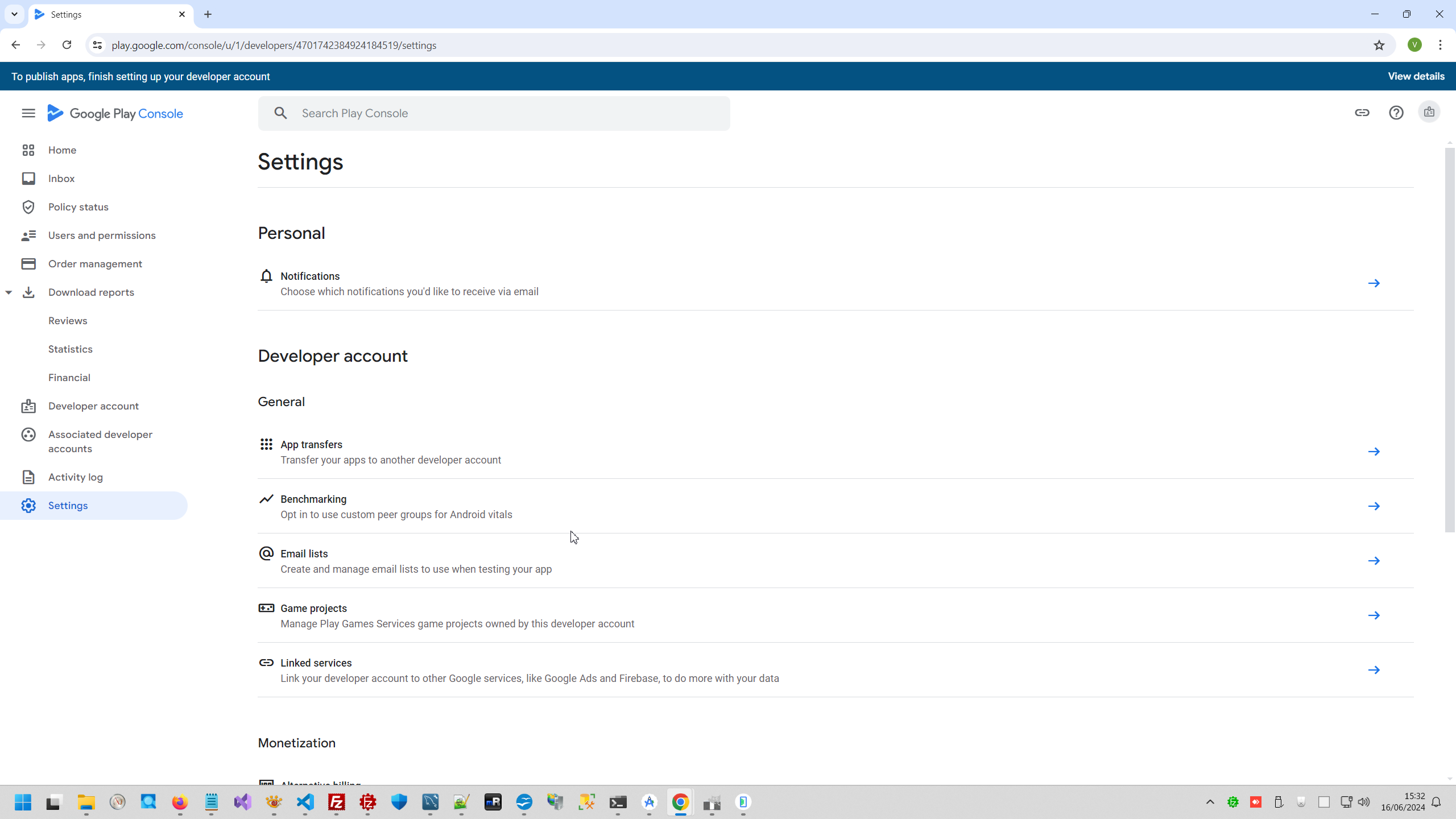Open Chrome tab search dropdown arrow
1456x819 pixels.
(14, 14)
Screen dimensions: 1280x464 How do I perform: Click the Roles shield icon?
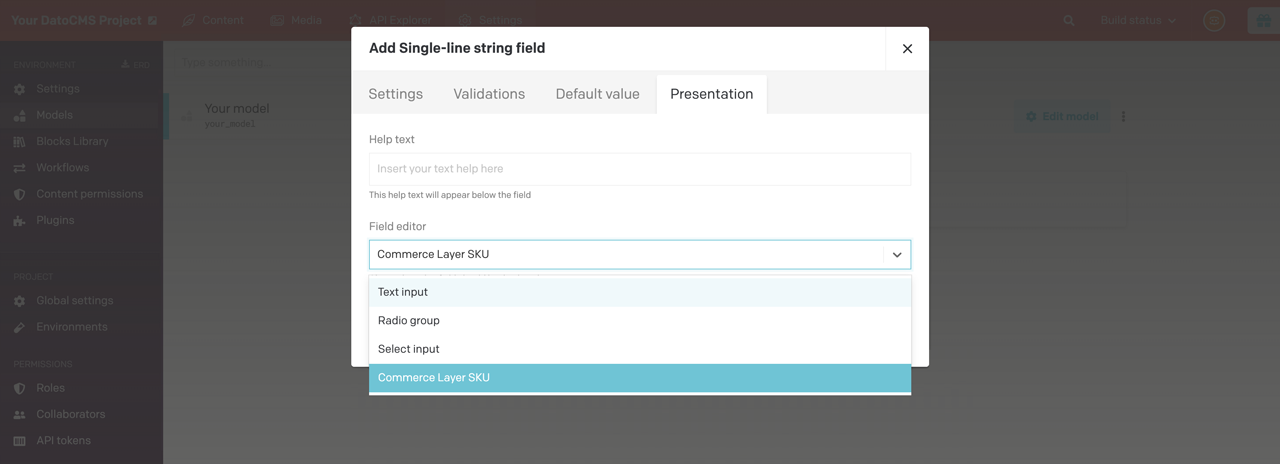pyautogui.click(x=19, y=388)
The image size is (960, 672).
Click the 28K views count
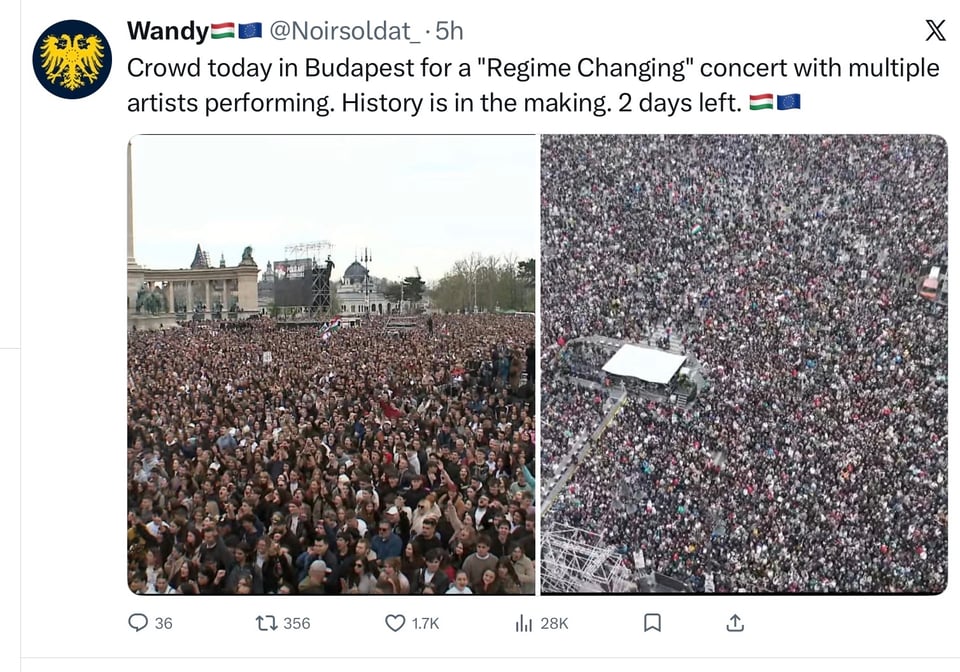554,623
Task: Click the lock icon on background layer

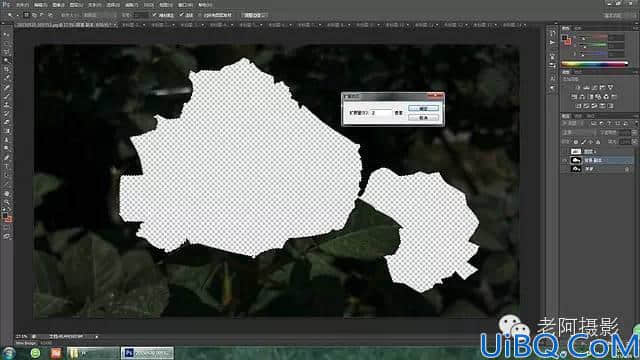Action: [627, 169]
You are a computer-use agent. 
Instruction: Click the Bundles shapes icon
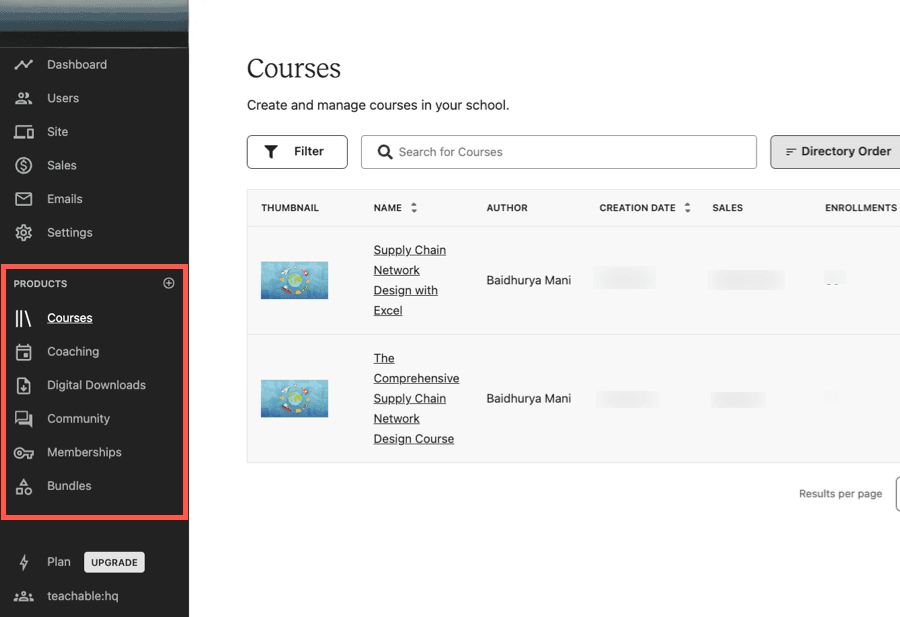pos(24,486)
......
**What is expected**
Copy the material above word for word, and leave the pictures out of your copy.

**Solution**
Open Chrome tab search dropdown arrow
1456x819 pixels.
(14, 14)
Screen dimensions: 1280x464 How do I perform: Click the Roles shield icon?
pyautogui.click(x=19, y=388)
The image size is (960, 672).
Click the 28K views count
554,623
Task: Click the lock icon on background layer

Action: [627, 169]
You are a computer-use agent. 
Instruction: Click the Bundles shapes icon
pos(24,486)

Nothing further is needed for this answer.